Teens quick to pick up distractions

teen text messagingNewly licensed teens start out paying close attention to the road but quickly turn into distracted drivers, according to a new study.

Multitasking behaviors such as talking on cell phones and eating while behind the wheel peak about a year and a half after the teens begin to drive, the study by Virginia Tech Transportation Institute researchers suggested.

“Novice drivers are more likely to engage in high-risk secondary tasks more frequently over time as they became more comfortable with driving,” said Charlie Klauer, group leader of teen risk at the institute. “This appears to be an important contributing factor to crashes or near-crashes.”

In the study, “Distracted Driving and Risk of Crashes Among Novice and Experienced Drivers,” Klauer and her research team compared the results of an existing 100-car study with drivers between 18 and 72 years of age (with an average of 20 years’ experience) and a new 18-month study of 42 teens who had driver’s licenses for less than three weeks when research began.

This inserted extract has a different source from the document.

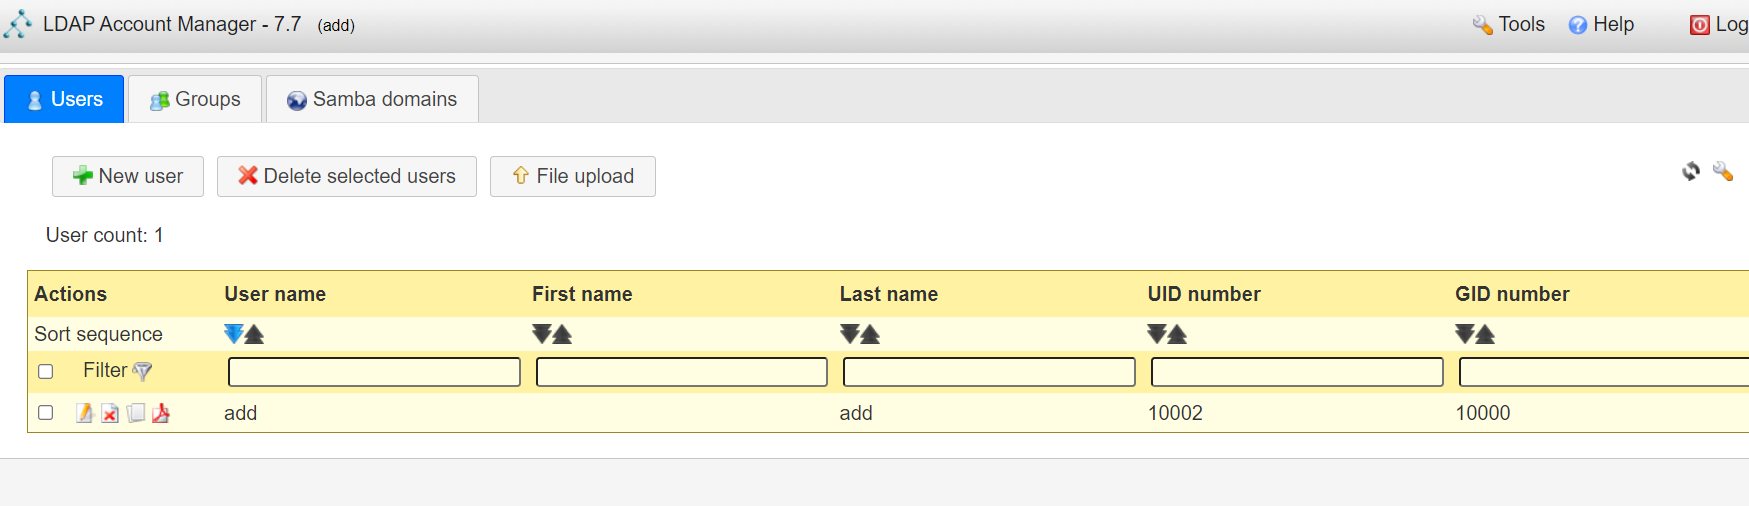This screenshot has width=1749, height=506.
Task: Open the Tools menu
Action: (1508, 24)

Participants from both studies were tracked by Virginia Tech driving-performance systems, including four in-vehicle cameras.

Researchers looked for distracting secondary tasks before or during an instance of a crash or near-crash. Likely dangerous distractions for the teens included handling and operating cell phones, eating, reaching away from the steering wheel, and looking at something alongside the road.

The team found that the novice drivers became engaged in multitasking at about the same rate as the experienced drivers between months 7 and 15 of their initial licensing. “They were engaged in non-driving tasks more often than experienced drivers during months 16 through 18 — a two-fold increase in risky distractions during the last three months of the study,” researchers said.

One interesting finding was that talking on a cell phone did not appear to increase crash risks among either the veteran or inexperienced drivers. Dialing a mobile phone did increase the risk, however. (Researchers noted that dialing the phone often preceded the talking.)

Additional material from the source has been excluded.